In 2000, between March 8, International Women’s Day, and October 17, International Day for the Eradication of Poverty, more than 6,000 non-governmental organizations across 161 countries set out on a march in their villages and cities. They voiced 17 common demands for the elimination of poverty and violence, addressed to their decision-makers. These demands also had national versions in most countries. In Quebec, an estimated 40,000 people marched in their area and took part in the national rally in Montreal on October 14, 2000. It was the largest feminist demonstration ever to be held in Quebec.

Despite this extraordinary success and some significant gains internationally, in Quebec the results did not live up to expectations. Some commitments did ensue from the government to address violence against women, but virtually none tackled poverty.



The movement continued in 2005 with a second global effort: the Women’s Global Charter for Humanity. The text of this charter, written collectively, was in line with the 17 demands put forward in 2000. The document formulated economic, political, social and cultural proposals for a more egalitarian world. The Charter was based on five values—equality, freedom, solidarity, justice and peace—and 31 statements describing the world that women wished to build.


Between March 8 and October 17, 2005, this charter was circulated across 53 countries in five continents, where women organized various initiatives to make it known to local authorities. During this worldwide event, a solidarity quilt was made with a piece of fabric from each country.


In Quebec, the Charter was welcomed in the provincial capital by more than 15,000 attendees, before ending its journey in Burkina Faso.



Women around the world rallied together in 2010 under the theme “Until all women are free, we will be on the march!” This time around, efforts and demands focused on four main action areas: labour and economic autonomy, the common good, food sovereignty and access to resources, and violence, peace and demilitarization. In Quebec, at the height of the rally, on October 17, 2010, no fewer than 10,000 people took to the streets of Rimouski to cap off a week of promoting equality and women’s rights. This success confirmed that 10 years after the first march, the call had been taken up by an organized global network.


For the fourth international World March of Women in 2015, women from some 50 countries once again joined forces. As before, the March took place in Quebec and internationally on March 8. The theme this time around— “Free our bodies, our earth and our territories!”—ushered in a new and different approach focused on popular education. Rather than addressing policymakers, activists invited individuals to rally with them to challenge systems of oppression and create more equal relationships between women and men, among women themselves, and between peoples. To mark the close of the march in Quebec, on October 17, 2015, a total of 10,000 marchers made their voices heard in the streets of Trois-Rivières.

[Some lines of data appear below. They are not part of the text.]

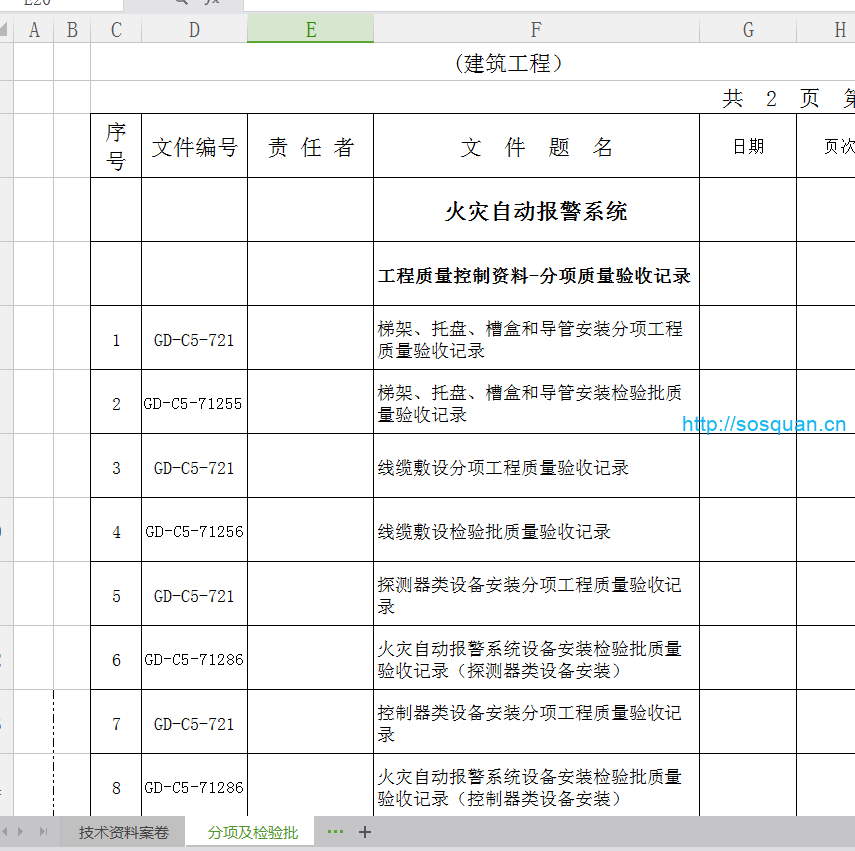
Task: Click the select-all corner of the grid
Action: pos(6,30)
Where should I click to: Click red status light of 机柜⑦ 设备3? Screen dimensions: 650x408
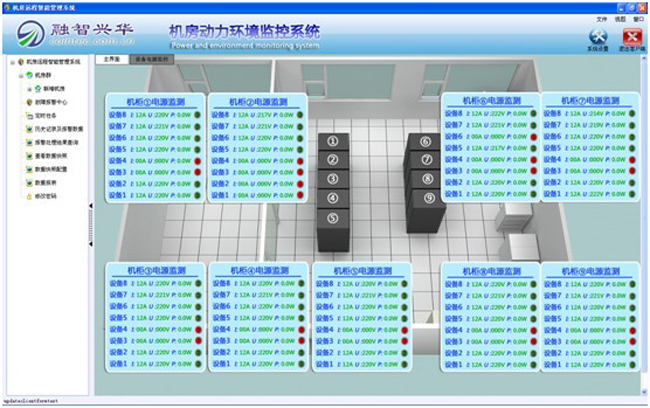[x=631, y=170]
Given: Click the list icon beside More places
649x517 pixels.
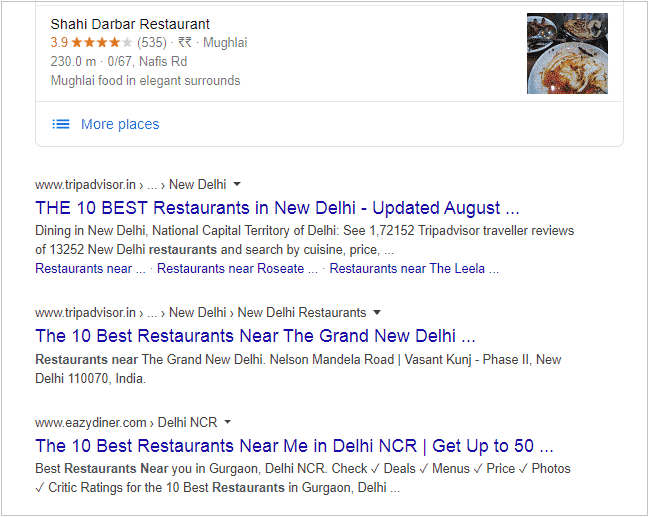Looking at the screenshot, I should click(61, 124).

Since 2000, the base of the march has been comprised of national coordinators in several dozens of countries, notably in Quebec with the Coordination du Québec pour la Marche mondiale des femmes (CQMMF). Until 2016, the CQMMF was under the leadership of the Fédération des femmes du Québec. In 2018, CQMMF incorporated as a nonprofit. It brings together regional bodies of women’s groups or regional coalitions taking part in the World March, including national women’s groups, women’s committees composed of mixed groups or national unions, etc.

The World March of Women – Estrie committee is a permanent committee coordinated by ConcertAction Femmes Estrie. It is open to both groups and citizens. Contact us to get involved!


On Saturday, October 17, 2020, a large-scale march was planned in Terrebonne, in Lanaudière. Free transportation was offered to women from the Estrie region wishing to participate.

The demands of the march focused on the fight against poverty of women and families, violence against women, environmental destruction and taking action on climate change, as well as migrant, immigrant and Indigenous women.